### Data extract

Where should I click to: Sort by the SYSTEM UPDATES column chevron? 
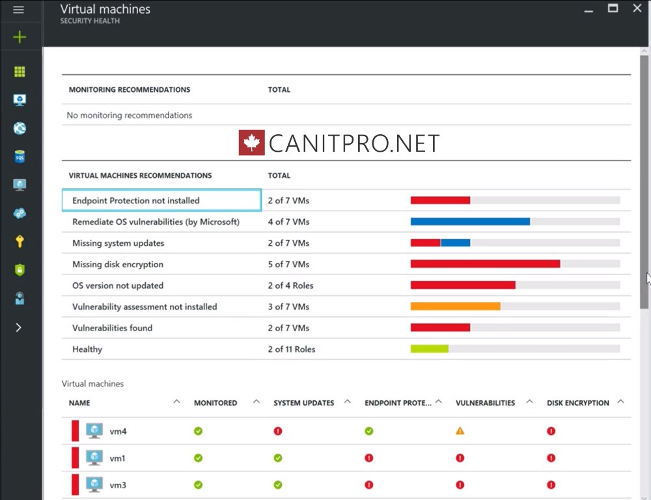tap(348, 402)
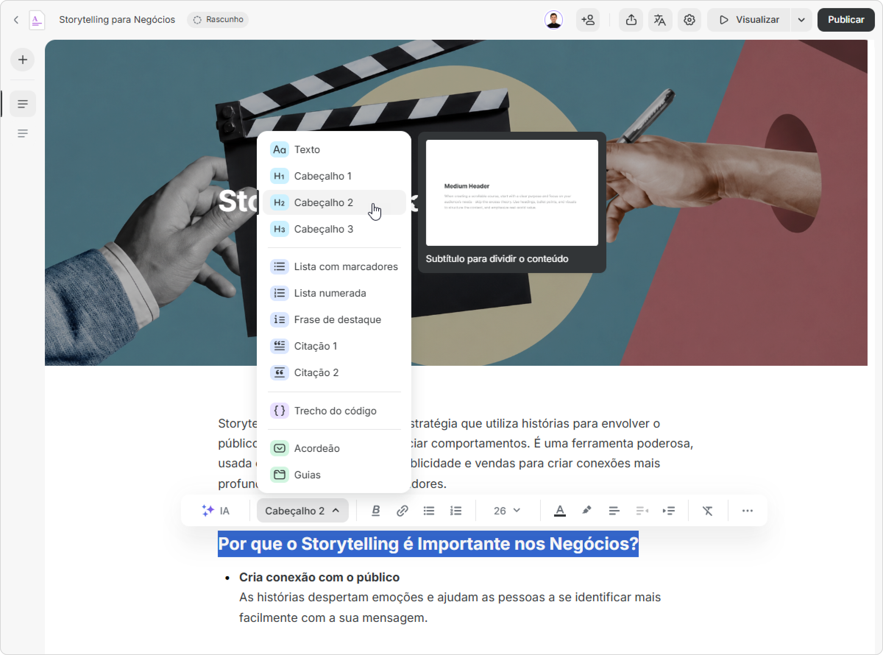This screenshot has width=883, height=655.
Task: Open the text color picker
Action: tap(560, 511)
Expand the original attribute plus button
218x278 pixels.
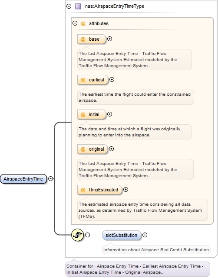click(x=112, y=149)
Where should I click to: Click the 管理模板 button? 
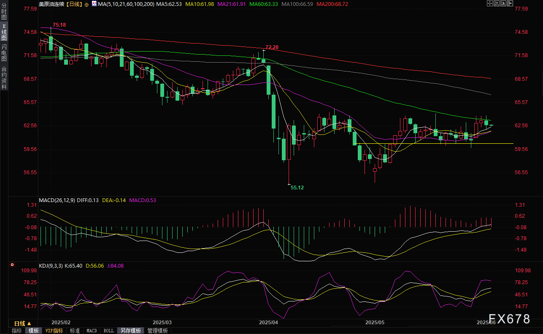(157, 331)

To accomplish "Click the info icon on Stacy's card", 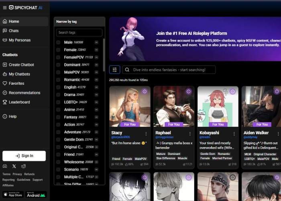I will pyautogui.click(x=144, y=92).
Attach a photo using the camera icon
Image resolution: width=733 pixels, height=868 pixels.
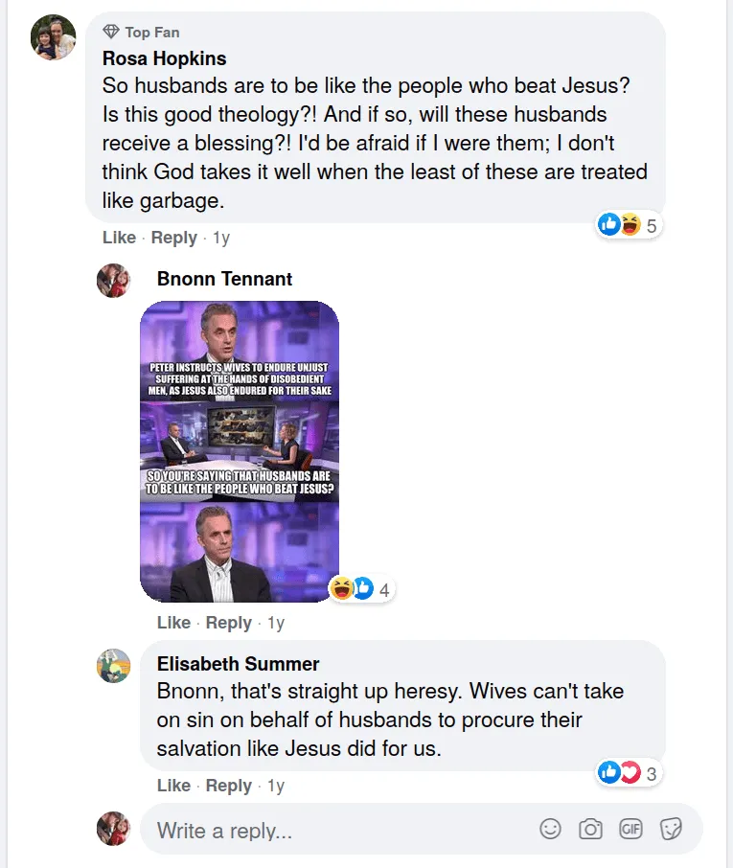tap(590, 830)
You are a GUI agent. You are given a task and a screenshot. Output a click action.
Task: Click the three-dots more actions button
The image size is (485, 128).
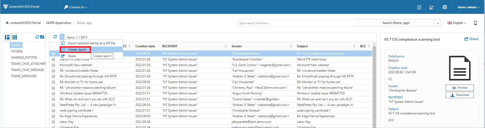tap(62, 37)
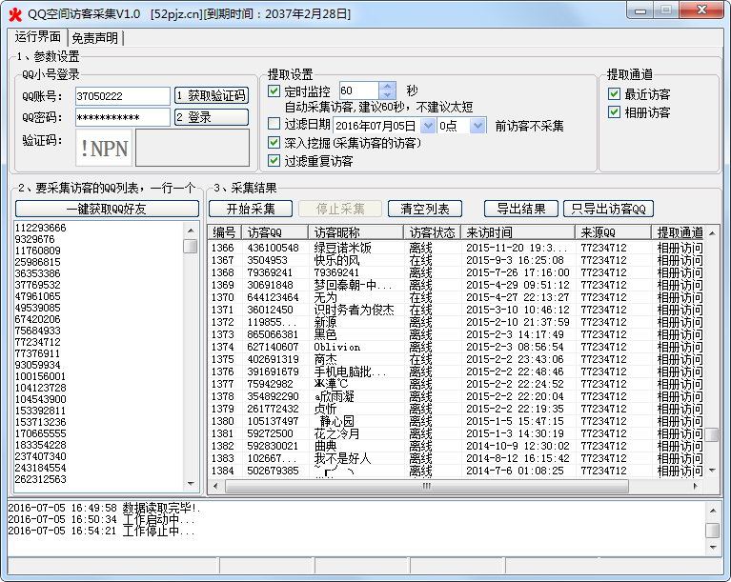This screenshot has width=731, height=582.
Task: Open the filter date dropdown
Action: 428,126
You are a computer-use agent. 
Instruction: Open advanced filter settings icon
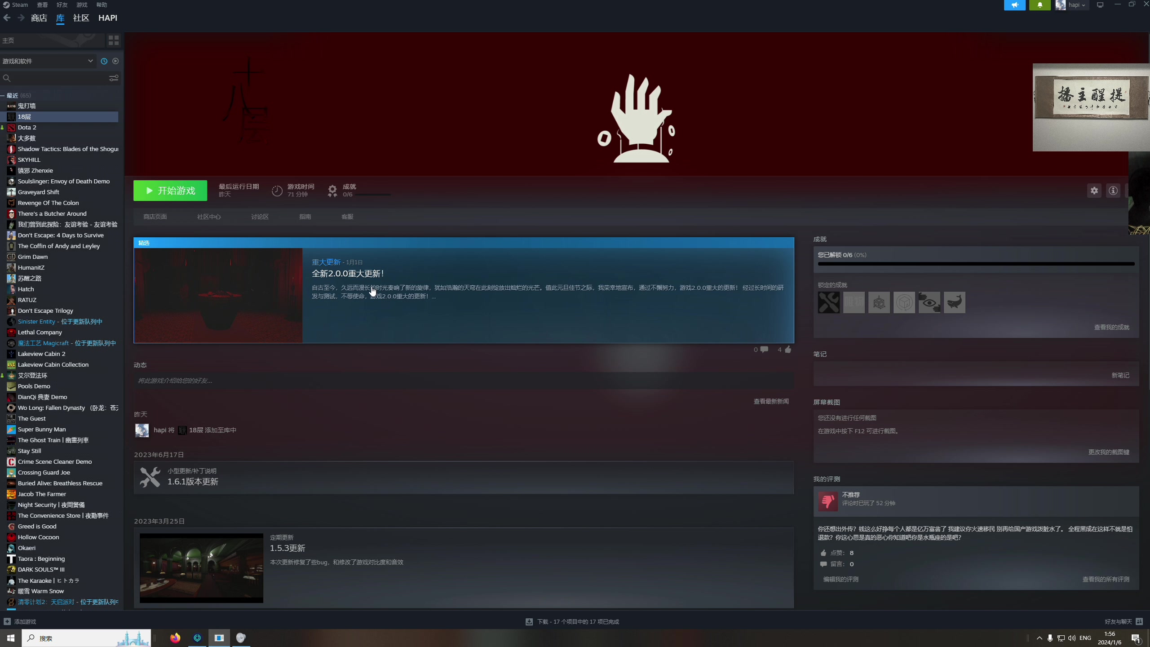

######

## What the task requires:
Rewrite the listing from its beginning through the line containing "click(x=112, y=149)", swapping "chevron" for "arrow" and keeping everything else the same. Omit the pictures.

## Output below:
Where should I click to: Sort by the SYSTEM UPDATES column arrow? 
tap(348, 402)
This screenshot has width=883, height=655.
Task: Open the text color picker
Action: tap(560, 511)
Expand the original attribute plus button
218x278 pixels.
click(x=112, y=149)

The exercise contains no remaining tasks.